At Christmas time it is easy to dismiss the beliefs of children in Santa Claus or even in miracles, but it is that choice to believe that is so powerful. I want to believe in Santa. I want to believe in goodness. I want to believe that there is something better out there. I watch movies like “The Polar Express” and “The Santa Clause” and they make me want to believe in the impossible. I have seen the impossible over the last few years. I have experienced what I never even dreamed could happen.

So I guess my point with all of this is just to encourage you to believe. Believe in hope, in light, in goodness. Believe in something bigger than yourself. Believe that you are not alone in this world.

“All things are possible to those who believe.”

-adapted from Mark 9:23

Thanksgiving and Gratitude Posts

I love Thanksgiving. It is one of my favorite holidays because it is such a humble holiday. It is one of the most overlooked holidays, being squeezed in between Halloween and Christmas, but one of the most needed holidays as well. It reminds us, before we look to gifts, to look at what we have now and value it. It reminds us around the time that many are purchasing gifts that the greatest gift you can give is a piece of yourself. When we go around the Thanksgiving table saying what we are grateful for, we don’t generally mention material possessions nearly as much as we mention love and people and experiences. Thanksgiving is all about everything you can’t see or hear or touch but instead have to feel and experience.

A few years ago, I did a series of blog posts during November about what I was grateful for. I have been so immensely blessed in the last couple years that I again feel the need to share all that I am grateful for. So, for the next two weeks, I will be sharing at least one post a day about all the things I have been grateful for in the last two years.

Holiday Meltdowns

I love the holidays and spending time with my family, but sometimes holidays bring out the worst in me. Holidays are the perfect storm for a sensory overload. There’s an extraordinary amount of people around, which means more noise, messiness, and general sensory experiences.

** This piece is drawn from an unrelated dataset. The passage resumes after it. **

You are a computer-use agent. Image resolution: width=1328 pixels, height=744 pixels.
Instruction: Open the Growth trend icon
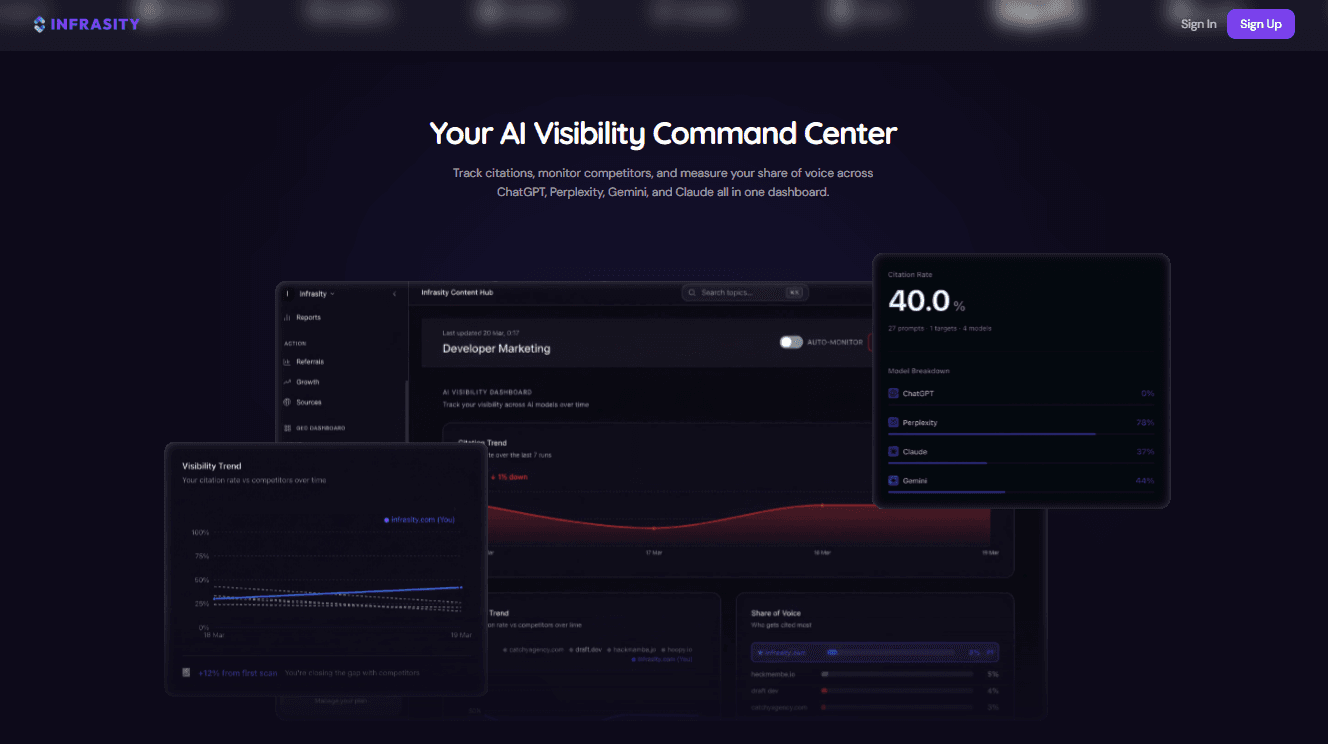(287, 382)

Everyday noise is usually manageable because I have learned to cope with it. Sometimes it becomes stressful and I need to be alone for a while, but usually I can handle life pretty well despite all the noise. During the holidays though, I feel stressed all the time. There’s noise and people and lights and something going on all the time. I feel like I’m in a tornado of constant motion and the noise swirls around me suffocating me, agitating like a blender grinding ice.

This constant commotion of emotions and sensory overload has led to some meltdowns this holiday season. Unfortunately, my family has been the recipient of my inability to handle everything. Luckily, I have been better this year than in the past. Still, I have been frustrated by my meltdowns or explosions of emotions.

I just hope that people are understanding. I hope that if you have a family member or friend with autism or sensory issues, that you understand that the holidays are harder for us. We try to participate and be kind and hold ourselves together, but if we break or snap, please understand that it’s not you. I promise we’re trying. I promise I’m trying. It’s just a lot to handle with so much going on.

Giving

Today was Giving Tuesday. So apparently we’re supposed to spend all our money on Friday and Monday and then give away anything that’s left on Tuesday… just kidding 😛 But in reality, it’s actually pretty cool that we even have Giving Tuesday. I love the giving part of the holidays. In my opinion it’s the best part.

I guess I probably get this from my mom, but I love giving presents. I love finding things that people would like and getting it for them. It’s like a surprise that’s completely expected, but it still surprises the person anyway. But the best part of giving is seeing how happy you can make someone.

I hope that this Christmas season we find ways to give to others. Even if you don’t have any money, the best gifts are the ones that are felt, not wrapped. We can surprise someone with an act of service or the simple gift of time. My mom has always said that the hardest things for people to give are time, money, and love.

So this Christmas, I plan to give presents, but more than that I plan to give of myself.